FEC rules that campaigns can get discounts on cybersecurity
Political campaigns will need cybersecurity to avoid a repeat of the 2016 presidential election, but are often strapped for cash. The Federal Election Commission made a ruling today that will make it legal for campaigns to secure low-cost services from cybersecurity firms, as long as the firms offer the same rates to their non-political clients. According to the New York Times, FEC lawyers initially had concerns that the practice would violate campaign finance laws designed to prevent corporations from currying favor with political candidates.
The cybersecurity firm at the center of the FEC’s decision is Area 1, a California-based firm that focuses on phishing. Founded by a group of former NSA hackers in 2013, the security vendor continuously crawls the web for signs of phishing and claims it can analyze 6 billion URLs and 4.8 billion IP addresses every couple of weeks, according to a report in Network World. Back in December, the firm successfully uncovered a phishing attack on the Ministry of Foreign Affairs in Cyprus that compromised the entire EU’s diplomatic communication network.
Area 1 first approached the FEC in June and requested to offer free services to political candidates. The security vendor cited an FEC’s decision in 2018 to allow Microsoft to offer free account security to political candidates. In Microsoft’s case, it stood the risk of long-term damage to its reputation if its clients were hacked. But the FEC wasn’t sure if the same case applied to Area 1, which seemed to have nothing to gain from offering cheap cybersecurity to candidates (other than political favor).
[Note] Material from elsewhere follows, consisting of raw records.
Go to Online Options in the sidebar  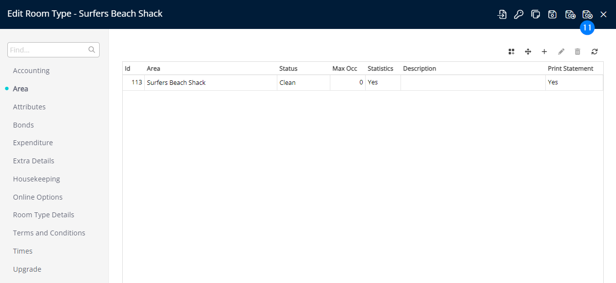tap(38, 197)
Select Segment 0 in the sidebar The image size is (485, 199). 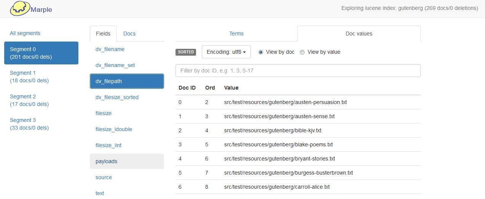[41, 53]
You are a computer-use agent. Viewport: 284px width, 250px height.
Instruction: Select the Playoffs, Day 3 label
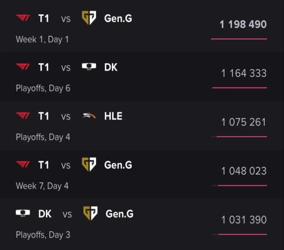[x=43, y=235]
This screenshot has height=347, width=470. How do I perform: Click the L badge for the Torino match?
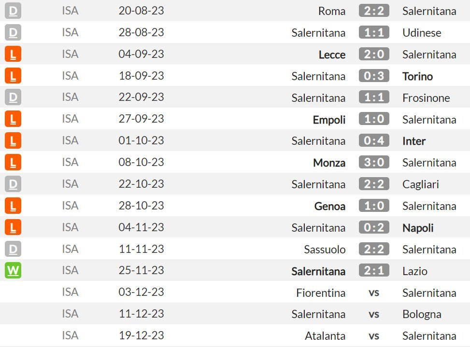[13, 76]
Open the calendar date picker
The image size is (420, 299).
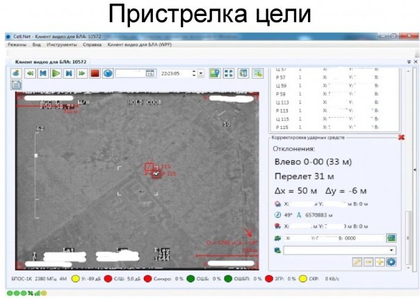[150, 73]
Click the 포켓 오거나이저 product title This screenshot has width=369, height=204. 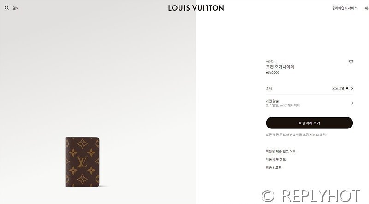click(x=280, y=67)
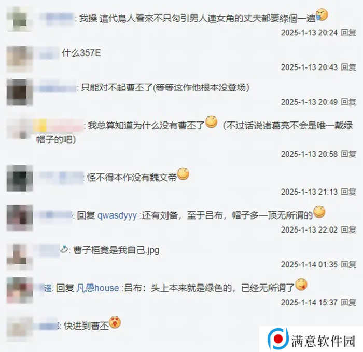The image size is (363, 352).
Task: Open the 凡愚house username link
Action: click(97, 288)
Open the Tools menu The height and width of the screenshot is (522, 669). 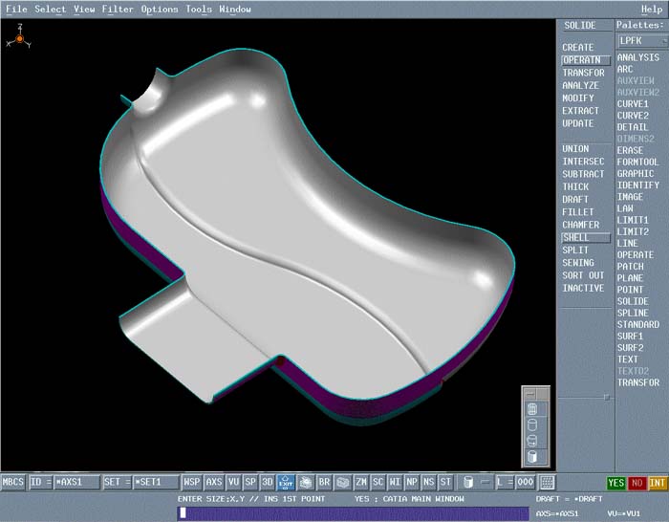[x=199, y=10]
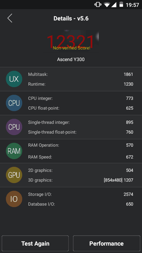Click the yellow GPU category icon

click(x=14, y=175)
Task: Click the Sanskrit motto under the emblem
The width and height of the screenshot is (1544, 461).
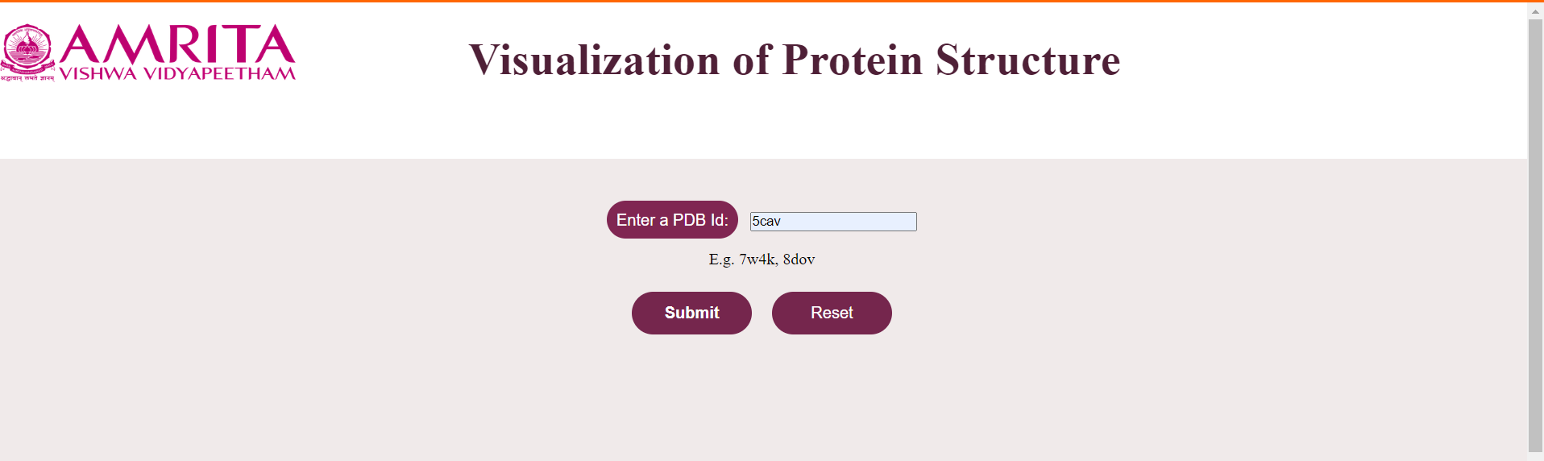Action: pos(27,77)

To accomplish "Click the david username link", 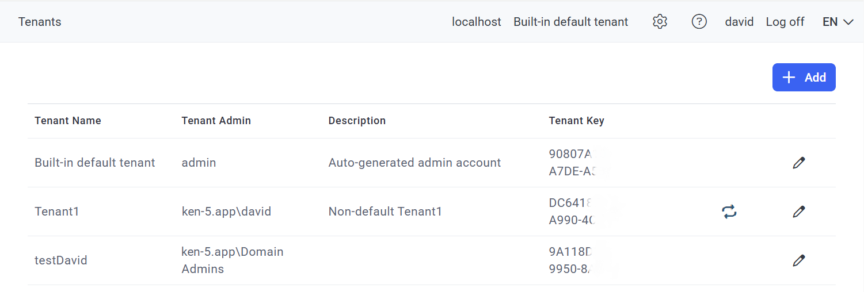I will tap(739, 22).
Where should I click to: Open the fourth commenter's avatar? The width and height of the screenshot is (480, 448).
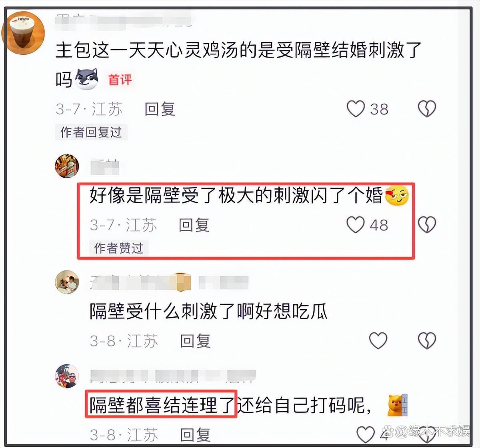coord(67,376)
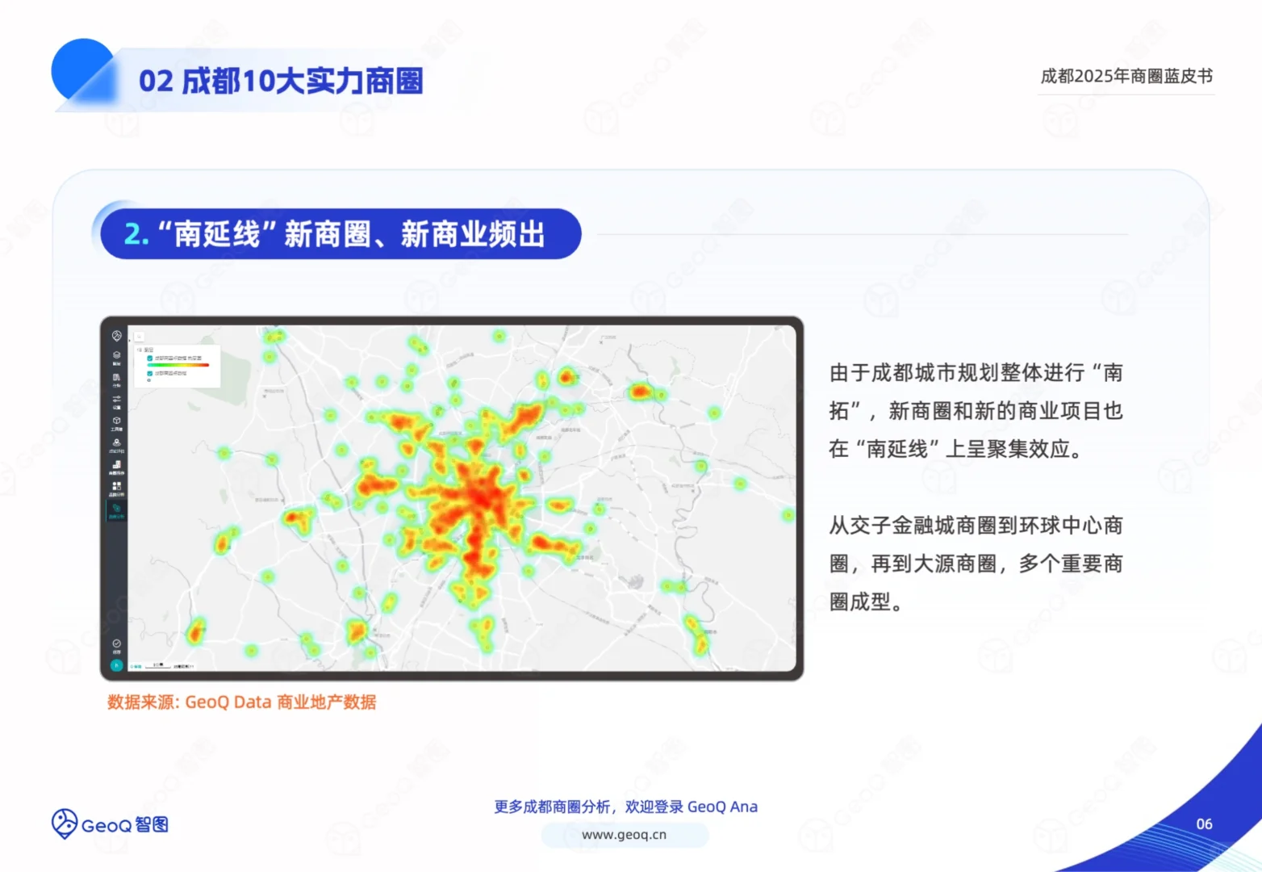This screenshot has height=872, width=1262.
Task: Toggle visibility icon below the point data layer
Action: 148,380
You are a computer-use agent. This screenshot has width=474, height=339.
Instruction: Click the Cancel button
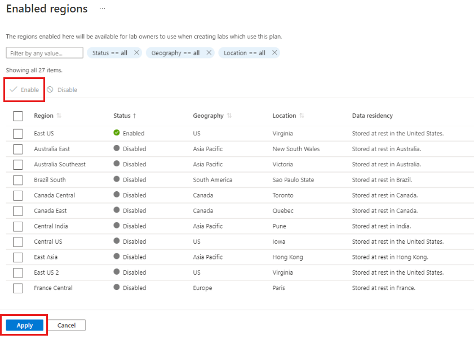[x=67, y=325]
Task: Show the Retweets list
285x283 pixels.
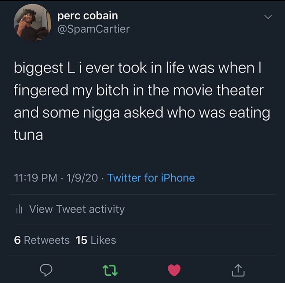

But the FEC switched gears after discovering that Area 1 would simply be offering the same low-cost services to candidates as it does to its regular clients. In its ruling, the FEC stated that Area 1 could charge candidates a fixed fee of $1,337 for its phishing services, “because doing so would be in the ordinary course of Area 1’s business and on terms and conditions that apply to similarly situated non-political clients.”
Hopefully, this most recent FEC ruling will make it easier for campaigns and cybersecurity vendors to work together. After electoral interference in both the 2016 and 2018 elections, it’s clear that campaigns will need all the help they can get.